Are you homesteading it and privatizing it?
No, I'm a vagabond, and I'm currently on BLM Land, which is where I am a lot of the time.
So remind us about the Bundy family, and it really is two different stories here, one 2014, one 2016, but just catch everybody up a little bit about who and what we're talking about here.
Yeah.
So everyone, not everyone, and certainly not a number of your listeners, I'd imagine, but people tend to kind of conflate two different actions taken by the Bundy family.
So the first one in 2014 was the standoff between Clive and Bundy and federal officials in Nevada, which was over passing right fees on BLM Land.
And then there is this, where like, I would argue that the Bundys pretty much won that.
And then in 2016, there's a totally different standoff involving his son, Eamon Bundy, and that was at the National Wildlife Refuge in Oregon.
And that was the one that resulted in the death of Lavoie Finnegan.
Right.
OK.
So, well, go ahead and tell us.
The reasons for the occupation in Oregon are much more opaque than the one in Nevada.
The Nevada one is very, very straightforward.
He didn't want to pay his grazing fees.
And I don't say that, like, pejoratively, like you should have paid them or anything like that.
It's just you don't want to pay money that the federal government said that he owed them.
And that's pretty much the elevator pitch reason for the standoff.
The reason for the standoff in Oregon is way more complicated.
Well, and on the Nevada one there, real quick, you mentioned that they pretty much won that one.
And that was really, I think people may not know this, but it didn't get nearly as much coverage as the whole standoff and everything.
It was months later, maybe even more than a year later, that the judge ruled that all the charges were dismissed with prejudice because the government had lied about the extremely important fact that they had ringed this guy's property with snipers.
And that was the reason that they had called in the militia in the first place, and that the government had lied about that.
And luckily, they didn't blow anybody's head off, but they had lied to the court about that, I guess.
And when the judge found out about that, she angrily dismissed all the charges completely.
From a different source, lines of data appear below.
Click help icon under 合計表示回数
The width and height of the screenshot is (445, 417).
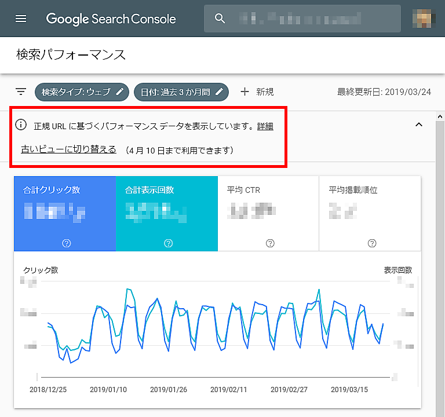(x=168, y=243)
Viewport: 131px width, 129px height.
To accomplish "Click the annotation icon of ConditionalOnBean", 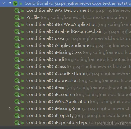I will click(x=17, y=87).
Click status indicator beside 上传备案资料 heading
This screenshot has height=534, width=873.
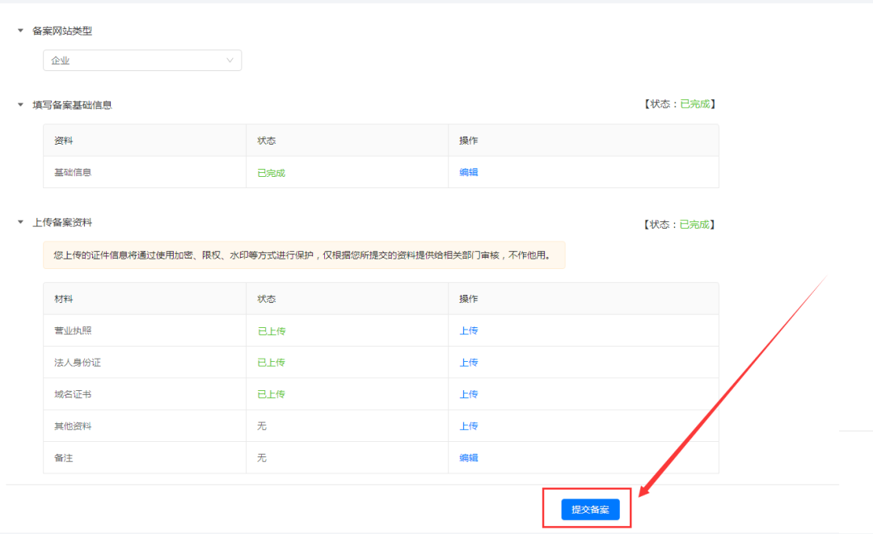pos(680,225)
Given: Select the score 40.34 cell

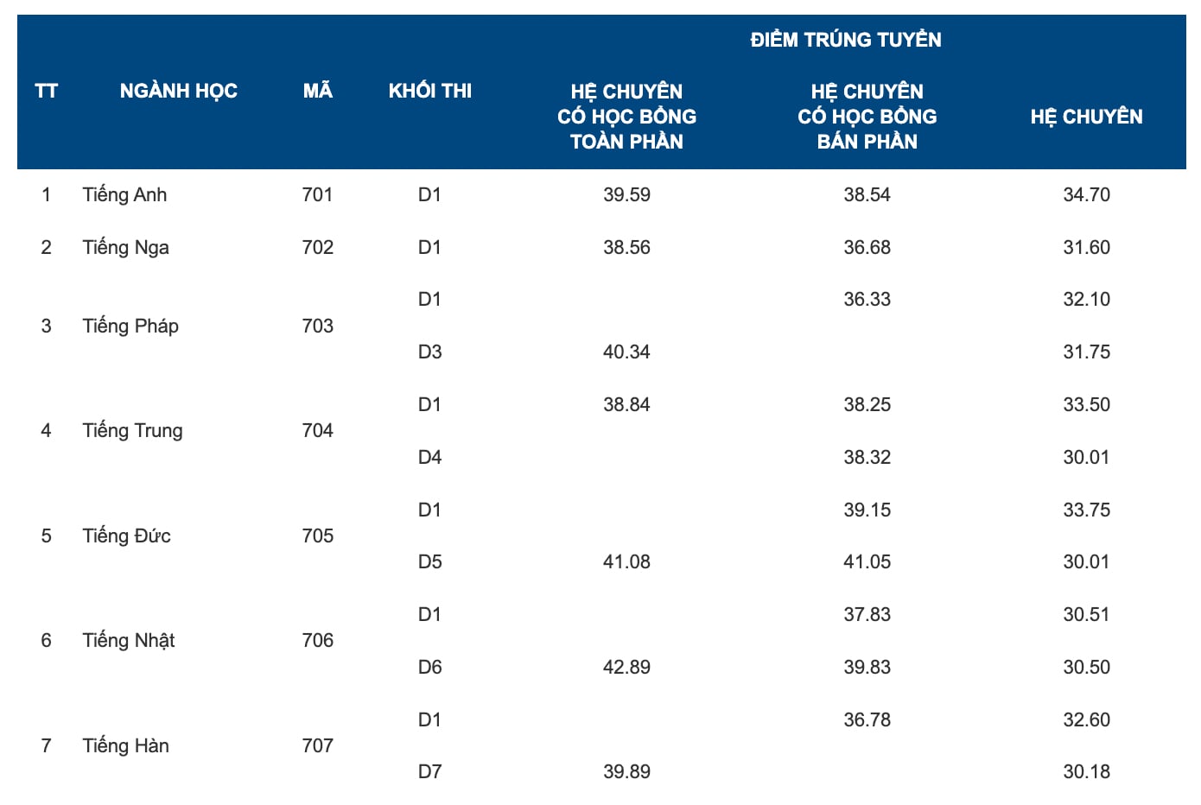Looking at the screenshot, I should pyautogui.click(x=626, y=352).
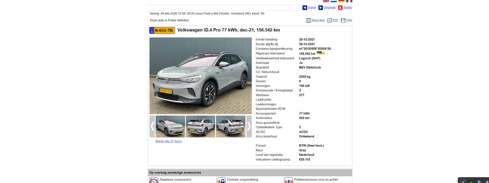Screen dimensions: 489x183
Task: Click the Print link
Action: pos(349,20)
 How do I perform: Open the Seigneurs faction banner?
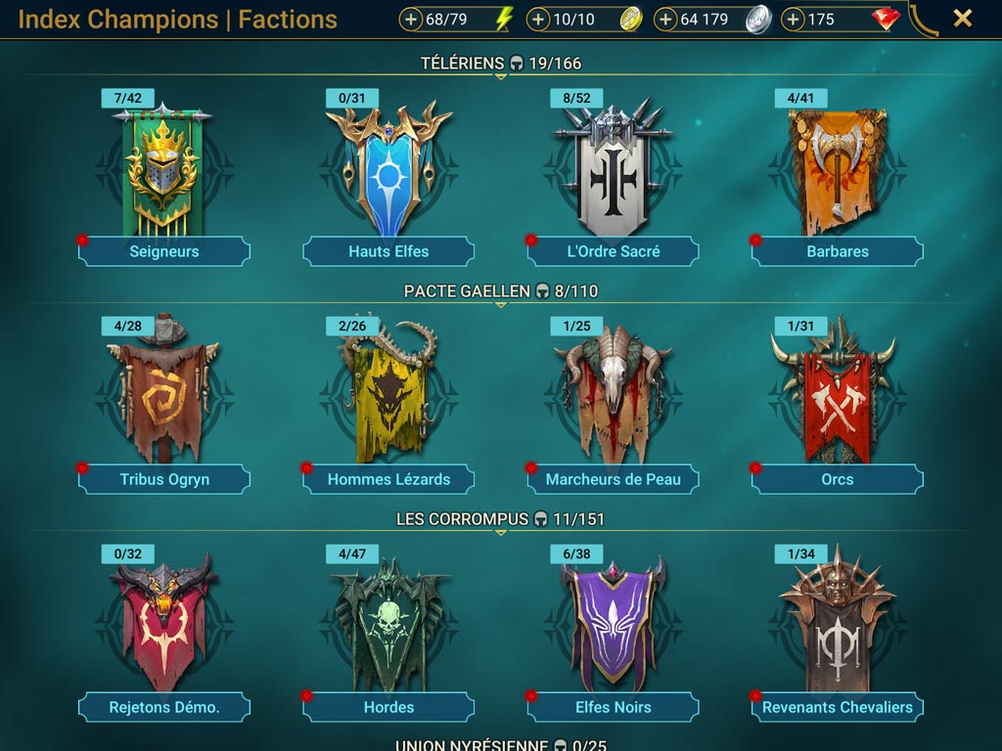click(x=163, y=170)
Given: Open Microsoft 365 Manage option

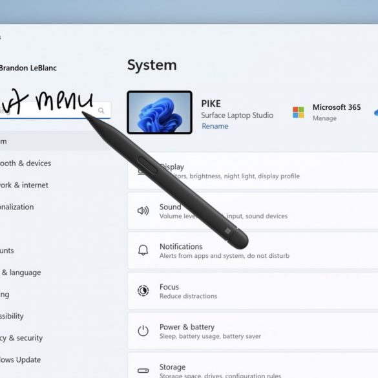Looking at the screenshot, I should (324, 118).
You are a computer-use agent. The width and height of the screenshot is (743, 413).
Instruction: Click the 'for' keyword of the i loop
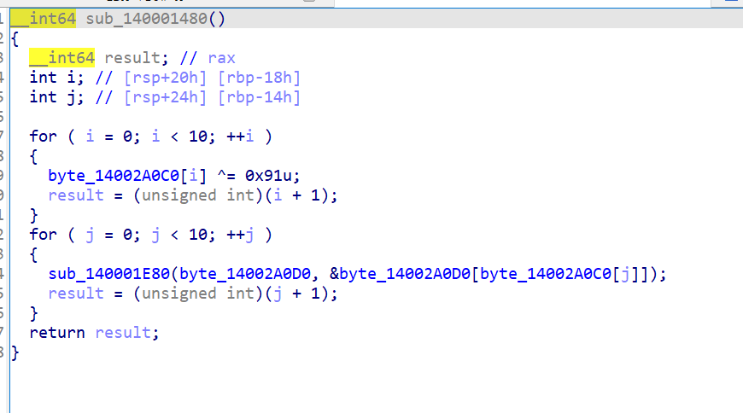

And so, you know, this was kind of, it was a big kind of moment for the culture wars in America, where everybody on the right is supposed to side with them and everyone on the left is supposed to hate them or something like that.
And yet, at the end of the day, a federal judge let them all walk because of the abuses of the federal cops in that case.
Right.
Which is what they always do.
I mean, and you think that, you know, you'd think that at some point they would learn that.
It's the abuse, not the letting them go because of it, right?
Right.
Right.
Well, that's the thing you'd think that they would like, that they would learn at least from the fact that they're not, that they lose over these things or that they get, you know, humiliated in front of Congress or the Senate or something.
I mean, I recently wrote something for Ammo about the Waco, you know, the siege of Waco and Mount Carmel.
And it was like, you know, I'm watching these Senate hearings and it's, you know, these ATF guys are just getting roasted by senators.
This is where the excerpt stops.